Dr. Gao continues: “There are two things that I think people should be clear about. One is about condoms. In the past few years, condoms have been propagandized in the media as the miracle tool against AIDS. Every year, whenever people talk about AIDS, there's nothing else besides condom advertisements. On December 1, 2003, a condom manufacturing company called me and asked how many condoms I needed. I replied very simply, 'I cannot sell out my soul! Money is worthless compared to human life! I have been to a dozen counties, towns, and villages and I've seen thousands of AIDS victims. All of them contracted the disease from selling their blood at blood stations!'
“I hate it when the authorities always links prostitution and drug abuse with AIDS. These so-called 'experts,' in my view, are simply mouthpieces for the regime government, because when they link AIDS with these behaviors, it gives people the impression that people contract it as a result of their own dissolute behavior and is therefore unrelated to the government. On December 18, 2003, Deputy Prime Minister Wu Yi talked to me and said that a professor had told him that most of the AIDS victims had contracted it as a result of their own sexual behavior, and I told him, quite simply, that this professor was lying.”
When asked about a future remedy, Dr.

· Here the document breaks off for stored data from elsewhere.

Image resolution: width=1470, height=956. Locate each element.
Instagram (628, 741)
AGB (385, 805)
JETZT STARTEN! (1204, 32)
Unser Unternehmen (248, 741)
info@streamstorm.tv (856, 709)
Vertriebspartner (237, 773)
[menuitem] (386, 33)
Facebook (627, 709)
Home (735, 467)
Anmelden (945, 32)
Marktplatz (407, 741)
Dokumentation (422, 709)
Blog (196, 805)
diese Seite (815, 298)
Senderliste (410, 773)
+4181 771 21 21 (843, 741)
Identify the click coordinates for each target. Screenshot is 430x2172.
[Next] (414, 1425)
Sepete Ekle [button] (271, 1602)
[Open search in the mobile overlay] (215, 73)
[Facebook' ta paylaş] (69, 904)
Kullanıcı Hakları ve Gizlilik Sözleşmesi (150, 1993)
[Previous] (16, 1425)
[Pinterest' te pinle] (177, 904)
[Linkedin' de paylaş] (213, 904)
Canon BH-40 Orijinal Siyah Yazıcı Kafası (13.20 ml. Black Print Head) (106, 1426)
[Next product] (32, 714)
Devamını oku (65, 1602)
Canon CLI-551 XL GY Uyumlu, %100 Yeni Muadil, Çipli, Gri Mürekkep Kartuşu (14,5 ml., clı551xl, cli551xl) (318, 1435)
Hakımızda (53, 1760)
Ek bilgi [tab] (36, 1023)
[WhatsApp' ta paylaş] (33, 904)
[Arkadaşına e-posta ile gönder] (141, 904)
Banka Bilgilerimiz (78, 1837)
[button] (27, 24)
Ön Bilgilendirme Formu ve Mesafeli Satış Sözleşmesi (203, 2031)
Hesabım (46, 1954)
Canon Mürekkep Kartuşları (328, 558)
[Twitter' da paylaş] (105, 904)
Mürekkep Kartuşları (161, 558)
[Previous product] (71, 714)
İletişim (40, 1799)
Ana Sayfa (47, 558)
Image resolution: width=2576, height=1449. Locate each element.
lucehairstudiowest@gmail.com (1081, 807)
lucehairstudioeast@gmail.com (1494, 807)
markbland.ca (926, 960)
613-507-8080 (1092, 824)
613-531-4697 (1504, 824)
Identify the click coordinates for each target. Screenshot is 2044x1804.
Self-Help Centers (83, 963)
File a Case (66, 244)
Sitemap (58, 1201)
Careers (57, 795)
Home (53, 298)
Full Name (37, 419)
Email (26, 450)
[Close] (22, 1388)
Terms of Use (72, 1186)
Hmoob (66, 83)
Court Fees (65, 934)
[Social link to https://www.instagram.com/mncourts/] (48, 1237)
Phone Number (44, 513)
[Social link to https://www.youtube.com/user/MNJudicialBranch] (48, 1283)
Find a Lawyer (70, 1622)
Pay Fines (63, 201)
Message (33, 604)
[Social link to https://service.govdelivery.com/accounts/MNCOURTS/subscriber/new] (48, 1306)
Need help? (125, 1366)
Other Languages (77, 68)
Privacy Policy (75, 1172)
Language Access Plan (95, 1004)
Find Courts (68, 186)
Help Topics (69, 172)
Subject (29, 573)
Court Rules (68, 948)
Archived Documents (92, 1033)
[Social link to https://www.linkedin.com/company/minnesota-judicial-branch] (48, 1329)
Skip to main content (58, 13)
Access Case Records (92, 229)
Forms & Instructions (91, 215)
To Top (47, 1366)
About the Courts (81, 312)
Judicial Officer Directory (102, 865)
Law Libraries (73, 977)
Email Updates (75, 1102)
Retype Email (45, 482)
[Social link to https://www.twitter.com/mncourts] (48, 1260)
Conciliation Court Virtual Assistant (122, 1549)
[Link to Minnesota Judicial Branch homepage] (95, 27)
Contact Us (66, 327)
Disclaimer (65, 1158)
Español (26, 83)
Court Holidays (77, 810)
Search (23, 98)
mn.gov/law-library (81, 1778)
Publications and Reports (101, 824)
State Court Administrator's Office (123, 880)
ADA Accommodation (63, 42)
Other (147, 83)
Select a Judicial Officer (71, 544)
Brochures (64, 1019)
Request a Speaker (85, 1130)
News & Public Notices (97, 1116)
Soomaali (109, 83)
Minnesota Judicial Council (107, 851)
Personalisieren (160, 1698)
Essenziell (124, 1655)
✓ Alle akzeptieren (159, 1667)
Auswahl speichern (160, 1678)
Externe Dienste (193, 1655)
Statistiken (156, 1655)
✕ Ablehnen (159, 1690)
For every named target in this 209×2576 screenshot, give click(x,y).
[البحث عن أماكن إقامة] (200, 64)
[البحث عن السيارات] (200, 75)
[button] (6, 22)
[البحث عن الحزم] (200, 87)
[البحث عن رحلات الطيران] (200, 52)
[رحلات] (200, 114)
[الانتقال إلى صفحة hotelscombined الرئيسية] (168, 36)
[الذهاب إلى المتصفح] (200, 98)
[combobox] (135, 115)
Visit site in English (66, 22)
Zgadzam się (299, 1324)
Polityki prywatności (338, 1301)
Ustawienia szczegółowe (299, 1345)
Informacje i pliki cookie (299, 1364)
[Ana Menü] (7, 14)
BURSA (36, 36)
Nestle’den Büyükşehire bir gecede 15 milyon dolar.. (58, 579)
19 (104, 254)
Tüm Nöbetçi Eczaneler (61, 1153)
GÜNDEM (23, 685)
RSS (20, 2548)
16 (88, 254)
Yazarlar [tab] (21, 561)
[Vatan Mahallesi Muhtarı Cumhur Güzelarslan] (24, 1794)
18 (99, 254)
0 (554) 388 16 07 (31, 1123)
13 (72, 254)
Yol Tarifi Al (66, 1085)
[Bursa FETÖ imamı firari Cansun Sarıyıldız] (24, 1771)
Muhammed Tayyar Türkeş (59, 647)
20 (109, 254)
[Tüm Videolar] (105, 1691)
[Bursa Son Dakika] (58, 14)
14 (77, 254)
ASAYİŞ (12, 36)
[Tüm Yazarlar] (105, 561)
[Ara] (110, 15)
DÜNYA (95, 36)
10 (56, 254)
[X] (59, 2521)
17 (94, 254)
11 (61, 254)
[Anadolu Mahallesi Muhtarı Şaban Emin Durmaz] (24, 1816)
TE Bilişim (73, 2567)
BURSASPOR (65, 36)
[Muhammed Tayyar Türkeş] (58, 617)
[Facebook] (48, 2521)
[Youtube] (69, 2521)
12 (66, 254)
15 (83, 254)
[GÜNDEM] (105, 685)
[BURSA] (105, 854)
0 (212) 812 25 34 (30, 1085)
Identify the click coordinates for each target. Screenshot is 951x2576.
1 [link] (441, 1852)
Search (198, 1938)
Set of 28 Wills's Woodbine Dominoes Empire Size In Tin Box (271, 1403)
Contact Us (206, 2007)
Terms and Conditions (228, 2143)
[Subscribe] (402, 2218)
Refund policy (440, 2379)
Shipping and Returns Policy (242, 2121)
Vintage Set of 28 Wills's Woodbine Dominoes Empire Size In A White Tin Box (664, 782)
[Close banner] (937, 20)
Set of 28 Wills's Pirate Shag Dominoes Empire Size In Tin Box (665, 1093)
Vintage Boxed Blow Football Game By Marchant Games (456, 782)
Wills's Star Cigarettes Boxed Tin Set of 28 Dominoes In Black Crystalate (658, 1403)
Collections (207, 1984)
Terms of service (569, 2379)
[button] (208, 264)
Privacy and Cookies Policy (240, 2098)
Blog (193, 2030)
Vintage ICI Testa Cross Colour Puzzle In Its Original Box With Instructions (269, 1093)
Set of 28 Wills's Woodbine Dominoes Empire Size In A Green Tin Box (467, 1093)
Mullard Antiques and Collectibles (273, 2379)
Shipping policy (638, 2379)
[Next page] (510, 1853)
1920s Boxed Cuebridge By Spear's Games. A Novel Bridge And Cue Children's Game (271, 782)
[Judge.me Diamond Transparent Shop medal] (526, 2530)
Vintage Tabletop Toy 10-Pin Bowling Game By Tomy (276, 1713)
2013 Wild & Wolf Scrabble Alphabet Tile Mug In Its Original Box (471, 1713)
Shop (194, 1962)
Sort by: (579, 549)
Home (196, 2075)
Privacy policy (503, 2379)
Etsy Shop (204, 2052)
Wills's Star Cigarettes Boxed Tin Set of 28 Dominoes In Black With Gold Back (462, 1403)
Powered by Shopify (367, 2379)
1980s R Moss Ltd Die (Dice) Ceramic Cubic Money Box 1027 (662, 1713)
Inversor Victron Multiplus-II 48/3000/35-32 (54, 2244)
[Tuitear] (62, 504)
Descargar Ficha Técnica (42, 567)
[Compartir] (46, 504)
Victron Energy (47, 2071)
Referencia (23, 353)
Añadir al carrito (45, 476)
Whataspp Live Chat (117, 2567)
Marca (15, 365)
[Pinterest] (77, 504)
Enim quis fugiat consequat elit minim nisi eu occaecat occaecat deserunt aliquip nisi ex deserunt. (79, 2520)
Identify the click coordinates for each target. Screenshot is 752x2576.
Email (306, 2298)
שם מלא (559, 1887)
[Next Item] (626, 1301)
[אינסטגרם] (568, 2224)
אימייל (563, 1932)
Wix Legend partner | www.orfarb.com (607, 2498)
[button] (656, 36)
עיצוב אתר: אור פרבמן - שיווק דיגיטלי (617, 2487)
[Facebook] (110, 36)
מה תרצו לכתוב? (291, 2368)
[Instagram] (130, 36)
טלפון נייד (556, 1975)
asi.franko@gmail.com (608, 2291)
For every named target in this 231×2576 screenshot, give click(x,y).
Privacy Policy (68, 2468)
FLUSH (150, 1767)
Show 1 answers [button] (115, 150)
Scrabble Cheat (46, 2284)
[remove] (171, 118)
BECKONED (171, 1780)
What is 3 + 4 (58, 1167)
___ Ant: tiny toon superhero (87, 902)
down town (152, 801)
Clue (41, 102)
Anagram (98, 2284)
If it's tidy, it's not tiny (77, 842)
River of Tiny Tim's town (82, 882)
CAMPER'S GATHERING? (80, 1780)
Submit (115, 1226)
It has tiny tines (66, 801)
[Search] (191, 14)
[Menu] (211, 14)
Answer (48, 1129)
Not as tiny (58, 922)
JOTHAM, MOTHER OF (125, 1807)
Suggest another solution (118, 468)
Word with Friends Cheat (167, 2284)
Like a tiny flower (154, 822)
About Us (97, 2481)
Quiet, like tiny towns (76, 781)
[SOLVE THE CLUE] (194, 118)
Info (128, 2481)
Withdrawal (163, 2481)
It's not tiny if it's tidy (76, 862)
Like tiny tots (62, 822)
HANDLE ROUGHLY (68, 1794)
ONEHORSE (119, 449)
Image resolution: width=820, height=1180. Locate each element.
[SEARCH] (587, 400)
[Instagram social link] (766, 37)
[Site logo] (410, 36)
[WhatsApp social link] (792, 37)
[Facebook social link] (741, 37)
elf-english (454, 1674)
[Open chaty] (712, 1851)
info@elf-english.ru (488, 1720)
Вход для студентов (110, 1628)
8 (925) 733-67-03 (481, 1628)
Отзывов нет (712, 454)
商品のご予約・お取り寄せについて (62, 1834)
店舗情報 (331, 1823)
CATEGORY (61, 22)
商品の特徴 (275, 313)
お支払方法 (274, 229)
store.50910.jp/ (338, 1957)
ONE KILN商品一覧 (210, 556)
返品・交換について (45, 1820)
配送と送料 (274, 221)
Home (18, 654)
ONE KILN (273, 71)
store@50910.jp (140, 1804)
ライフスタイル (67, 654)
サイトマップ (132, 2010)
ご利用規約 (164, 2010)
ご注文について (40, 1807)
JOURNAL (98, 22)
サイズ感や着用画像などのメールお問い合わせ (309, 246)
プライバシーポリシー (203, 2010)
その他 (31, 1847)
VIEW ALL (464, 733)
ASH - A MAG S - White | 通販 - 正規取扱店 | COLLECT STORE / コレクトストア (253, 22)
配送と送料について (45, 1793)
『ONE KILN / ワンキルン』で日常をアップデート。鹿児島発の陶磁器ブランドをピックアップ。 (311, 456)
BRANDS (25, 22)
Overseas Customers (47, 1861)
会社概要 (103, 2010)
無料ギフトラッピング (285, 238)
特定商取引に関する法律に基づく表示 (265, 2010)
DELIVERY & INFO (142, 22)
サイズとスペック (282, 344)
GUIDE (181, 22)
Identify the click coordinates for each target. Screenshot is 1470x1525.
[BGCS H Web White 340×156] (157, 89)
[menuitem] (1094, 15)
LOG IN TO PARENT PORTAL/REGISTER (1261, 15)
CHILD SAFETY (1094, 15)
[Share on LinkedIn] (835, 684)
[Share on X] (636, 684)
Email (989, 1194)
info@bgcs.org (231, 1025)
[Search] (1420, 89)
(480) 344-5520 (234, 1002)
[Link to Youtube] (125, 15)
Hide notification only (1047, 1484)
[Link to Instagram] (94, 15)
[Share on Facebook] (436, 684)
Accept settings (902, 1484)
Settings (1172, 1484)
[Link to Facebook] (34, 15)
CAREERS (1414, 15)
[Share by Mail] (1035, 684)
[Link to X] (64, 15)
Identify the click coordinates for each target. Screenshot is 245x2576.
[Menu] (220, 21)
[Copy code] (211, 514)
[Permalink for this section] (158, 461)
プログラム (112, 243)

Gao replied, “There are still many (underground) blood-selling stations throughout the nation, and there are many sellers who still frequent them in order to have an income. At many of these stations, the sellers sell their blood once every two days—and the AIDS infection rate is almost 100 percent.”
According to Chinese official figures, the projected number of HIV-positive citizens in the nation will be approximately 10 million by 2010. Dr. Gao believes the number will be much, much more if it is not controlled.
Can Sun and Xiao Tian are correspondents for Chinascope.